Braise the shallot and garlic in oil until softened; then add the mussels, wine and parsley. Cover and cook until mussels open; then drain, and reserve the mussels and cooking liquid.

3 cups fish fumet
1 ½ cups water
½ cup carrots, diced
½ cup fennel, diced
½ cup zucchini, seeded and diced
1 medium tomato, peeled, seeded and diced
Lemon slices

Combine the reserved mussel liquor with water to make approximately 4½ cups liquid. Add the carrots, fennel and zucchini, and bring to a simmer until vegetables are tender (about 12 minutes). To serve, add the tomatoes and beans, bring to a boil and remove from heat. Add the pistou. Divide the mussels between four bowls, ladle the soup (making sure the aromatics are evenly distributed) and squeeze lemon juice over the top before serving immediately.

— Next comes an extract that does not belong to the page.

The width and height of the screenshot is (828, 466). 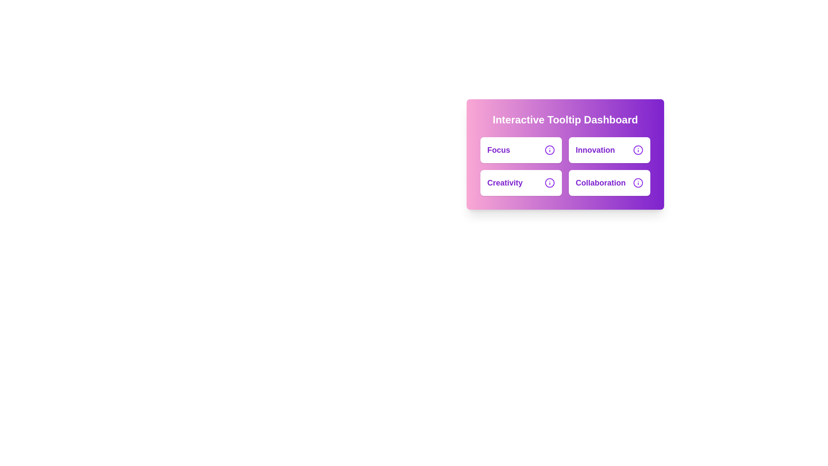 I want to click on the information icon located to the right of the text 'Innovation' to provide additional context about the topic, so click(x=638, y=149).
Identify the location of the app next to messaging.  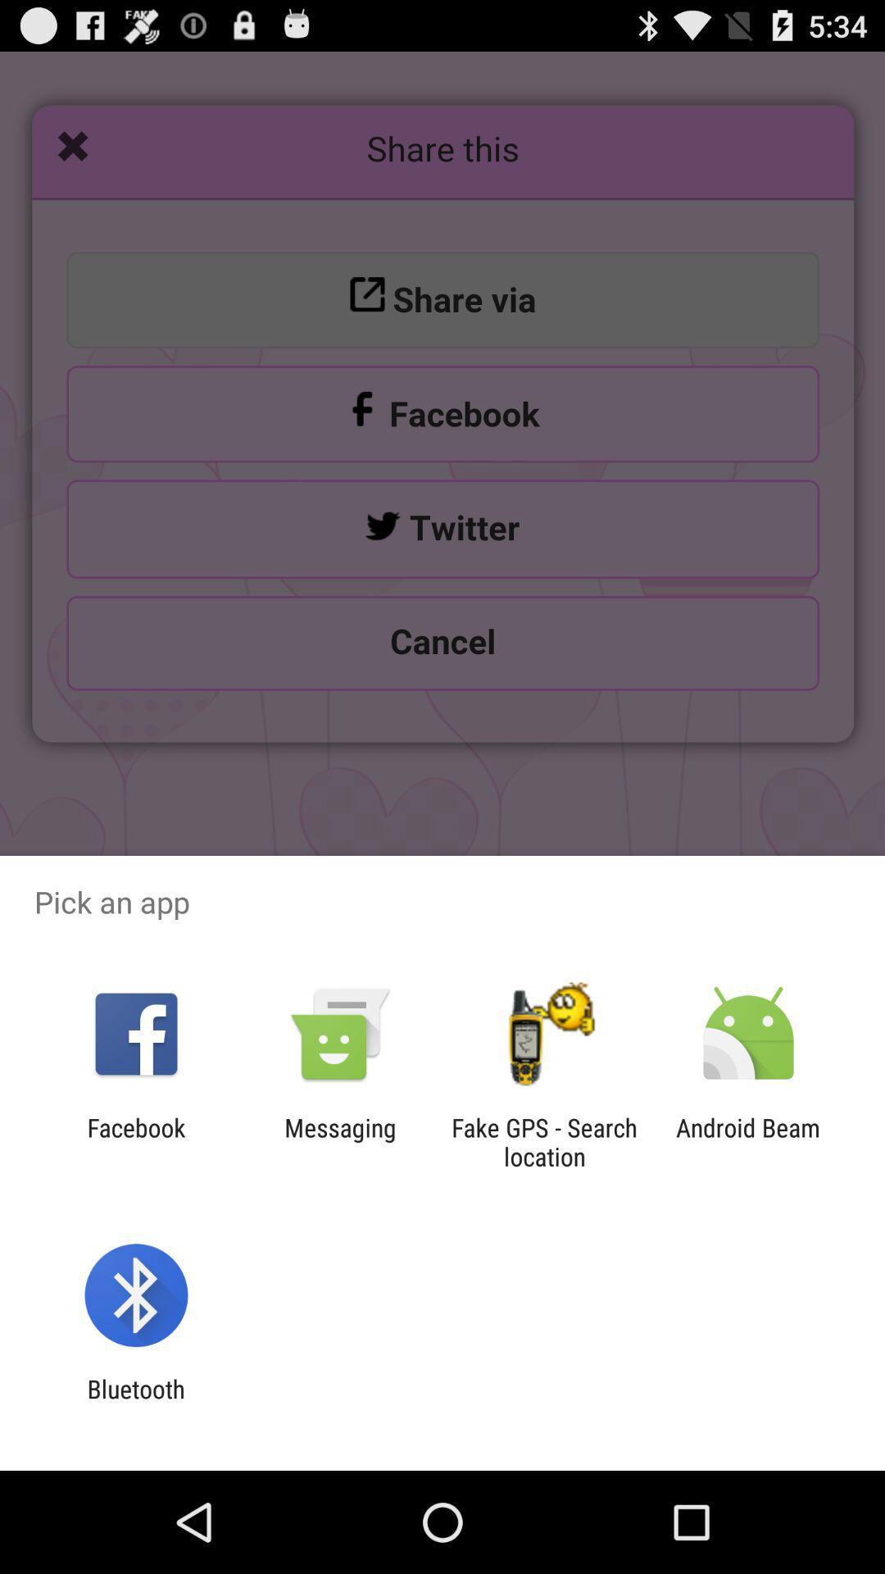
(544, 1141).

*Healthy Tip from Chef Guy Sockrider
“Always buy fresh, locally sourced ingredients,” he says. Sockrider knows that buying local ensures the freshest available products instead of grocery-store items that are often shipped long distances and not picked at their peak. With local ingredients, you always know that an item came directly from the farm, and is as fresh as if you went out and harvested the produce yourself — rich in nutrients and free from unwanted cleansers and preservatives.